The Origins of the Hearth as a Cherished Christmas Symbol

The Origins of the Hearth as a Cherished Christmas Symbol

It’s interesting to see how many symbols of Christmas have their origins back in the days of the early Germans and Scandinavians, hundreds or even thousands of years before the birth of Jesus. One of them has to do (according to a whole bunch of legends, most of which don’t agree with each other but eventually come out in the end as something we might recognize) with burning logs in a fireplace (the Yule Log story is elsewhere).

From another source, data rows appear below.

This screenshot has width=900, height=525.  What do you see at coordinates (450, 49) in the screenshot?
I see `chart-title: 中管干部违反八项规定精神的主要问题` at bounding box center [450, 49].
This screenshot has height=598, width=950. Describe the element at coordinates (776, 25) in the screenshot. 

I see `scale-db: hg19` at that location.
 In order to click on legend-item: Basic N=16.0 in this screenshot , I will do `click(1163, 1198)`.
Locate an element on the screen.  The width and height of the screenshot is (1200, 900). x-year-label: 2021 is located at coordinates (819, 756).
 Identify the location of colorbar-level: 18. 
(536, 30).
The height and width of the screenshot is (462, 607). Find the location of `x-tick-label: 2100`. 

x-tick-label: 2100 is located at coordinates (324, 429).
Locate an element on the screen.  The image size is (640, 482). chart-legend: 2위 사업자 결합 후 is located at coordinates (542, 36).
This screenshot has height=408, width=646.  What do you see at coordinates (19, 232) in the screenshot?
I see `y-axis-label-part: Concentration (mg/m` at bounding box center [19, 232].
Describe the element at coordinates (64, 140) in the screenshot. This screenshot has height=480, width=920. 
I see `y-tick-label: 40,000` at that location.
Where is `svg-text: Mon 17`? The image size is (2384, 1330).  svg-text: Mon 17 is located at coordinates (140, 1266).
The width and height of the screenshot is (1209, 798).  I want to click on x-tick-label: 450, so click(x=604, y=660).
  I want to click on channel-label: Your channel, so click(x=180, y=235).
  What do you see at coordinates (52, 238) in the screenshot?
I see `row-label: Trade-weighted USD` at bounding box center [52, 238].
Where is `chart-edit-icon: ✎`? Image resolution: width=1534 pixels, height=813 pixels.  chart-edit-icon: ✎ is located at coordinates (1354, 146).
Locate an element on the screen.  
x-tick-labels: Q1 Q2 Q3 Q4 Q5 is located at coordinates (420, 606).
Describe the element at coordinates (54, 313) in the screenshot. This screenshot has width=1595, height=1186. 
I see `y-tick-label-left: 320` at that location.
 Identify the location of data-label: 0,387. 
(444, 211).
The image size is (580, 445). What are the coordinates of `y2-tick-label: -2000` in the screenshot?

When people had only recently moved out of caves and into stone huts they hadn’t yet mastered the art of building a chimney with a fireplace. They would construct a circle of stones underneath a hole in the roof and collect stuff that would burn and then light a fire. As the smoke rose toward the sky it often appeared to take on human shape – sort of like the game of seeing animals/objects/people in cloud formations. After awhile, with bunches of people talking about how the smoke in their hut looked like someone, the stories melded together and became part of the verbal tradition of the village/tribe.

It coalesced around a being called Hertha. She was not at all attractive, with wispy smoky curls, a face that featured a long iron nose and shoes made of coals – but she was worth worshiping (and lighting fires for) because she was a muse for storytellers and singers of tales. She also was known to bring gifts for good little children around the end of what would end up becoming December – and woe betide the little ones who had not been good.

So, Hertha – a goddess of the hearth – may be the source of burning logs not just to keep warm, keeping kids on their best behavior when they couldn’t go outside because it was too cold and, perhaps, the idea of some magic entity associated with a place where fire was burned who brought gifts ("…. and laying his finger aside of his nose, and giving a nod, up the chimney he rose…").